**PROVIDED TEXT**
┄┄┄┄┄┄┄┄┄┄┄┄┄┄┄┄┄┄┄┄

While the space immortals were making their rounds, the heroes of the DCU had their own problems. Blue Beetle Ted Kord suspected someone was trying to blackmail him on behalf of the Manhunters (someone who pulls a gun on him, which Kord slaps away to the sound effect of “PLOW!”, which is, coincidentally, the same sound that an android’s fist makes against a man’s face). And meeting with his trusted friend James Gordon, Batman learns that no man escapes the Manhunters—not even a Batman!

Lucky for him the Gordon Manhunter decided to simply pistolwhip him out an open window with the gun in his hand and not, you know, shoot him with it.

What’s that? You thought the space immortals needed ten candidates, but we’ve only heard of eight? Well, they have some words with Harbinger from Crisis On Infinite Earths, The Floronic Man seems to think he’s been chosen (although he is crazy, and incarcerated in Arkham when he begins ranting and raving about it) and, they make one more stop: The hospital room of Hal Jordan’s friend Tom Kalmaku.

You’ll remember last issue Kalmaku was hospitalized when caught by the Manhunters he was syping on for Hal, who was busy at a pool party.

Just before Nadia and Herupa arrive to make Tom an offer, he’s awoken by the Green Lanterns, who adopt extremely manly poses and try to comfort him.

Hey wait a minute…

Check this out. Gregorio, outrageous gay stereotype:

John Stewart:


John Stewart:


Well, best not to dwell.

┄┄┄┄┄┄┄┄┄┄┄┄┄┄┄┄┄┄┄┄

**RECORD SET**

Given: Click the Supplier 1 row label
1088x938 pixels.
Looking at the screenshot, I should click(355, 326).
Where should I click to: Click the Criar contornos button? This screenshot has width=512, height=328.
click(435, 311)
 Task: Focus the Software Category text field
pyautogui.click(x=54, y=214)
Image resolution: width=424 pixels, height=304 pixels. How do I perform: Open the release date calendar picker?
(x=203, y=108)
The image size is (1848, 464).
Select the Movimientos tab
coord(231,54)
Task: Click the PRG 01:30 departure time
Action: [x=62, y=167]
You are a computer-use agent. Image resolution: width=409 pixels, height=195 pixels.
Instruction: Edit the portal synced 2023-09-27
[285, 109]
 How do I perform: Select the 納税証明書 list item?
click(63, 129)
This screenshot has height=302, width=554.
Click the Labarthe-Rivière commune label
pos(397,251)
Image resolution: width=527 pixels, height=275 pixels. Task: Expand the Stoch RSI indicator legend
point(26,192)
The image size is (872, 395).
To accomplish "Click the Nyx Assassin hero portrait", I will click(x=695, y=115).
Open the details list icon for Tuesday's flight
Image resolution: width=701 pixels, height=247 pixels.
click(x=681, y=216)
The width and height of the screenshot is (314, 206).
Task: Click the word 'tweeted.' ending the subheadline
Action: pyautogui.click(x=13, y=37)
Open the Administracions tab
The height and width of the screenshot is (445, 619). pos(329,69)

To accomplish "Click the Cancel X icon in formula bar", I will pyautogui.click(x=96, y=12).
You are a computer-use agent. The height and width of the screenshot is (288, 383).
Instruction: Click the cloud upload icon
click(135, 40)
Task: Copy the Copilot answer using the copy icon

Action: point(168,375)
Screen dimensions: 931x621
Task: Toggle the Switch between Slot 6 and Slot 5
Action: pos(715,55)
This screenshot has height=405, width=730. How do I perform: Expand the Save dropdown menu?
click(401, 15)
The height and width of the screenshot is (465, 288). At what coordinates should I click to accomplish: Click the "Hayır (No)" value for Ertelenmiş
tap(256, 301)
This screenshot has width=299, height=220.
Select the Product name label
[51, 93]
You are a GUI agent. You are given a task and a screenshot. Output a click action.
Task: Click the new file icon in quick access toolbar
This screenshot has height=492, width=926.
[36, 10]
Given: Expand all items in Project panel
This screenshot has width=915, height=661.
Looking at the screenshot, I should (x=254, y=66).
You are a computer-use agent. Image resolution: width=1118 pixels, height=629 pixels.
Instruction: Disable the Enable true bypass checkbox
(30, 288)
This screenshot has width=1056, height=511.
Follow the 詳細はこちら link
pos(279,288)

┄┄┄┄┄┄┄┄┄┄┄┄┄┄┄┄┄┄┄┄

**THE TASK**
Extract the passage of the comic-book recap between "Just before Nadia" and "not to dwell.", inclusive, copying it word for word.

**SOLUTION FOR THIS EXERCISE**
Just before Nadia and Herupa arrive to make Tom an offer, he’s awoken by the Green Lanterns, who adopt extremely manly poses and try to comfort him.

Hey wait a minute…

Check this out. Gregorio, outrageous gay stereotype:

John Stewart:


John Stewart:


Well, best not to dwell.